The models showed promise, but a few practical issues make them hard to use at large scale right now.

1. Higher cost

o1-preview is far more expensive than the GPT API calls we normally use, so running it across large projects quickly becomes prohibitive. The reasoning is impressive, but the price is hard to justify for routine editorial work when human editors or cheaper models can handle the simpler checks.

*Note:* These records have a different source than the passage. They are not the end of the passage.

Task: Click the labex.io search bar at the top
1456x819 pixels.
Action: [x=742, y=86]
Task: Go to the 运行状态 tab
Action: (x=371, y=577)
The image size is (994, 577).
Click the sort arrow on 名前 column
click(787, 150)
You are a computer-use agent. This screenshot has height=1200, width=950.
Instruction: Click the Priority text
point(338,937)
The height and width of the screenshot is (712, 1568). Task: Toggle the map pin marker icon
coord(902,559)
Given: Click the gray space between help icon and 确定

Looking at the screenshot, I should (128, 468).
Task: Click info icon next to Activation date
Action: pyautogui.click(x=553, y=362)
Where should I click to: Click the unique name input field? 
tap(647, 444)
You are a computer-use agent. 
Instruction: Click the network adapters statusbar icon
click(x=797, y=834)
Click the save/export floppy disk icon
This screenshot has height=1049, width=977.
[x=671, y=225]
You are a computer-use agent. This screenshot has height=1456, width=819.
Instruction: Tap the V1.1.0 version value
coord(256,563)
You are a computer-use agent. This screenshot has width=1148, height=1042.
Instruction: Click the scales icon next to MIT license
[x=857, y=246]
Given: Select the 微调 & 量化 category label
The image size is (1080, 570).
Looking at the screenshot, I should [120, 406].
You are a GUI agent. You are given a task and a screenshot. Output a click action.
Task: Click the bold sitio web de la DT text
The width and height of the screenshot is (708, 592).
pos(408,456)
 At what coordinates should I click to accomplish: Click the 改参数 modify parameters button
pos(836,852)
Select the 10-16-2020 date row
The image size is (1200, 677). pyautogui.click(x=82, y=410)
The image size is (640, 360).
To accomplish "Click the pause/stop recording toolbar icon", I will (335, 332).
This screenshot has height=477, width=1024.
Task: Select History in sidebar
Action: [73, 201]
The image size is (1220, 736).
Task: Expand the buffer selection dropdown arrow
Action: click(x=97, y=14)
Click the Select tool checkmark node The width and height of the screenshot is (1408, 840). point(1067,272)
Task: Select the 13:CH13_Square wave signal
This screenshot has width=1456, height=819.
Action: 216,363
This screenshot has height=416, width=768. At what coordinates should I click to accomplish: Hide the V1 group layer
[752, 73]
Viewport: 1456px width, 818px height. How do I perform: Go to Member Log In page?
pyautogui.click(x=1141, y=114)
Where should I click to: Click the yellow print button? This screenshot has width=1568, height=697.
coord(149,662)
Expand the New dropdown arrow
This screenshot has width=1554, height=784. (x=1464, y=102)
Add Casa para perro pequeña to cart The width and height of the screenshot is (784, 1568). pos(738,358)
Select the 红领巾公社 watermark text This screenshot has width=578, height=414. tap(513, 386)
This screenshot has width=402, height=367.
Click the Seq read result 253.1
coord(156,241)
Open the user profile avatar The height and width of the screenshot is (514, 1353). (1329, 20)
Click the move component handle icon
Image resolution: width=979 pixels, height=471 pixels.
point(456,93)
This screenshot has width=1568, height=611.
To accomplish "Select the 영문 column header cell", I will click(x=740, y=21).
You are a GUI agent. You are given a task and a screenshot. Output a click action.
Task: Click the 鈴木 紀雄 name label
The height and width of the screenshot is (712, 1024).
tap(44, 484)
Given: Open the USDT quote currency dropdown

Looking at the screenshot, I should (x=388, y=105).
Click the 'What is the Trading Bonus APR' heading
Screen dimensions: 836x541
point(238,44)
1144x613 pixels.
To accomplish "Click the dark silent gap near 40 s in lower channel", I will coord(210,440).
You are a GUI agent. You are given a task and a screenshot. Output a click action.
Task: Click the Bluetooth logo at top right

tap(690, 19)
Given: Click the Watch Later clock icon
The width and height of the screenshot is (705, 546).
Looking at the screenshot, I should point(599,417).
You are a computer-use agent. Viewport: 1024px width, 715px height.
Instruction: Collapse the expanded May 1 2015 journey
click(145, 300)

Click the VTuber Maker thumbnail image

o1-mini is 80% cheaper than o1-preview and better suited to discrete tasks like maths reasoning and code validation. That makes it attractive for targeted use, especially when we need quick, accurate feedback on a specific technical task.

2. Slower response speed

A major drawback of o1-preview was its slow response, a side effect of its reasoning-heavy design. The extra processing time occasionally produced more considered feedback, but it slowed our workflow enough to be hard to scale in a busy publishing environment. o1-mini returned feedback much faster, which makes it the better fit for large-scale tasks where quick turnaround matters.

3. Limited functionality

Both models had functionality gaps. o1-preview, still in its preview phase, lacks features like batch processing and structured data support that are essential for scaling editorial work. That made it awkward for larger projects, where processing multiple files or batches at once is what keeps things efficient.

o1-mini is effective at what it is built for, but its STEM focus means it lacks the broader world knowledge needed for fact-checking or more varied editorial tasks. It is less versatile than other models, though its specialisation in coding and maths still makes it valuable in those areas.

A promising supplement, not a full replacement

Our experiment with o1-preview and o1-mini showed real potential, but neither model is ready to replace human editors or cover every QA task. o1-preview is strong on complex code validation and reasoning, held back by its high cost and slow responses. o1-mini is faster and cheaper for discrete tasks like maths validation and coding checks, which makes it a good fit for specialised use.

At Packt we see both models as useful supplements to our human-led QA process. They save time and improve accuracy in targeted areas, especially in code-heavy content. For broader work like wide-ranging fact-checking or content clarity, human expertise is still irreplaceable. As OpenAI keeps developing these models, we will keep testing what they can do.